FORMASI: Polemik TNGC Tak Bisa Dibebankan Sepihak, Peran Pemda Kuningan Perlu Dikaji

Kuningan|Tribun TIPIKOR.com

Polemik pengelolaan kawasan Taman Nasional Gunung Ciremai (TNGC) kembali mengemuka di ruang publik. Namun, Forum Masyarakat Sipil Independen (FORMASI) menilai wacana yang berkembang belakangan ini sarat penyederhanaan masalah dan cenderung menggiring opini secara sepihak, seolah seluruh persoalan bermuara pada TNGC semata.

Pentolan FORMASI, Santos Johar, menegaskan bahwa kesimpulan tersebut lahir dari ketidakpahaman terhadap sejarah penetapan dan tata kelola kawasan TNGC sejak era desentralisasi. Menurutnya, sejak awal penetapan taman nasional, pengaturan zonasi telah diatur secara jelas dan TNGC bekerja dalam koridor kewenangan yang dibatasi regulasi.Jum’at ( 23/1/2026)
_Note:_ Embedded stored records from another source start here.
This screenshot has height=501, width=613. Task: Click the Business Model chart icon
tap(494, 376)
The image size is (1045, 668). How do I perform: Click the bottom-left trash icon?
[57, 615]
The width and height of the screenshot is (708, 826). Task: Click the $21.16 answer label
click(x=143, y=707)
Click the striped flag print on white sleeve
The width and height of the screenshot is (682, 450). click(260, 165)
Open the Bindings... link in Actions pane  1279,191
“Sejak awal penetapan TNGC, zonasi sudah ditetapkan. TNGC hanya menjalankan mandat sesuai aturan yang berlaku. Mereka bukan lembaga yang berdiri di ruang hampa,” tegas Santos, menanggapi pernyataan Ketua LSM Frontal, Uha Juahana.

Santos menilai, dalam sejumlah isu yang kini dipersoalkan mulai dari pengelolaan sumber daya air hingga pemanfaatan kawasan wisata peran pemerintah desa dan Pemerintah Kabupaten Kuningan justru sangat dominan. Ia mempertanyakan logika tudingan yang sepenuhnya diarahkan kepada TNGC.
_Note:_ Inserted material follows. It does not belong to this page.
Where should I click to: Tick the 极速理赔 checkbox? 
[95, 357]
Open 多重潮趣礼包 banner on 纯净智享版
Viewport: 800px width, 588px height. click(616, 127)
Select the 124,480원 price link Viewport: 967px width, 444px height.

“Pertanyaannya sederhana: siapa yang mengajukan permohonan rekomendasi pemanfaatan air? Apakah desa, kelompok masyarakat, atau pihak tertentu. TNGC hanya memberikan rekomendasi teknis sesuai regulasi, bukan pihak pemberi izin mutlak,” ujarnya.

Ia juga mengingatkan agar publik tidak terjebak pada generalisasi yang mencampuradukkan dugaan pelanggaran oknum dengan tanggung jawab institusi. Jika terdapat indikasi penyimpangan oleh individu di lingkungan TNGC, menurut Santos, penegakan hukum harus diarahkan kepada pelaku, bukan menjadikan lembaga sebagai sasaran serangan opini.

“Ini prinsip dasar keadilan. Kesalahan personal tidak bisa serta-merta dibebankan pada institusi,” katanya.

Terkait isu perizinan wisata alam, Santos menilai kritik yang terus diarahkan kepada TNGC sebagai tidak proporsional dan berpotensi menyesatkan publik. Ia menjelaskan bahwa sejak masa pengelolaan oleh Perhutani, masyarakat telah diberi ruang untuk mengelola wisata alam hingga lima hektare dengan ketentuan dan pengawasan ketat.

Sementara untuk wilayah yang kerap disebut sebagai zona abu-abu, Santos menegaskan bahwa kewenangan pemberian izin pemanfaatan justru berada di tangan Pemerintah Daerah Kabupaten Kuningan, bukan TNGC.

“Pemda dan DPRD Kuningan tentu memahami keberadaan Perda RTRW dan Peraturan Bupati tentang Induk Pariwisata. Karena itu, tidak adil jika data dan narasi yang dipakai hanya sepihak lalu menyudutkan TNGC,” tegasnya.

Santos menutup pernyataannya dengan menyerukan penegakan hukum yang objektif, menyeluruh, dan tanpa tebang pilih. Menurutnya, seluruh pihak yang memiliki kewenangan harus ditempatkan secara proporsional sesuai fakta dan regulasi.

“Tegakkan hukum sesuai keadaan yang sebenarnya, termasuk di wilayah yang izinnya dikeluarkan oleh pemerintah daerah. Jangan mengorbankan kebenaran demi framing dan popularitas,” pungkasnya.